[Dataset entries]
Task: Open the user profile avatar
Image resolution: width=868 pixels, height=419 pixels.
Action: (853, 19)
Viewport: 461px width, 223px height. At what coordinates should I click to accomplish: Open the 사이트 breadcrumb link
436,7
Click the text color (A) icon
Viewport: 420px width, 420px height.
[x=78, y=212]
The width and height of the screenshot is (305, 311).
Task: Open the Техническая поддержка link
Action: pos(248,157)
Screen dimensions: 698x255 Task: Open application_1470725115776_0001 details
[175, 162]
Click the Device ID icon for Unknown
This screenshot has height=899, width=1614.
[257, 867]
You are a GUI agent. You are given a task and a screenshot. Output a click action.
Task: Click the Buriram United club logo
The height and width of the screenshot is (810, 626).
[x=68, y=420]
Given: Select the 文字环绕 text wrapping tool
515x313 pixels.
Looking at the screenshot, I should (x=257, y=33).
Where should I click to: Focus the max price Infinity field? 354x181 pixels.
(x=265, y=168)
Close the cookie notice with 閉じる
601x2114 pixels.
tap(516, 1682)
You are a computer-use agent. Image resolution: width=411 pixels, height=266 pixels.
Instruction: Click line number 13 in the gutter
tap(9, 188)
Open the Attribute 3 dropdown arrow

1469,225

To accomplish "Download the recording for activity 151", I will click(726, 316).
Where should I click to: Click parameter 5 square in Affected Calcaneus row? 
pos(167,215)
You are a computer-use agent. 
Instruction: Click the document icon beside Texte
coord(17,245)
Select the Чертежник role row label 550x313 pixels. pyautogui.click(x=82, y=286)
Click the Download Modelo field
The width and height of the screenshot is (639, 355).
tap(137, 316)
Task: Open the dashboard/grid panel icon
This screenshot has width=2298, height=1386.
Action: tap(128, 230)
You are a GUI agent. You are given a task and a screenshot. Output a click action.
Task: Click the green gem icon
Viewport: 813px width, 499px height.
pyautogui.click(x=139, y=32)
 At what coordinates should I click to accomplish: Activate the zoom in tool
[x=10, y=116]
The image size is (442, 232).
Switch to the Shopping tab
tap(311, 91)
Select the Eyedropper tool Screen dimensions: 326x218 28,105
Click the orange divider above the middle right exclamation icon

_What you should do_: Copy all lines above where "computer" is present.

_Task solution_:
You are a computer-use agent. Image resolution: width=411 pixels, height=266 pixels.
You are a computer-use agent. 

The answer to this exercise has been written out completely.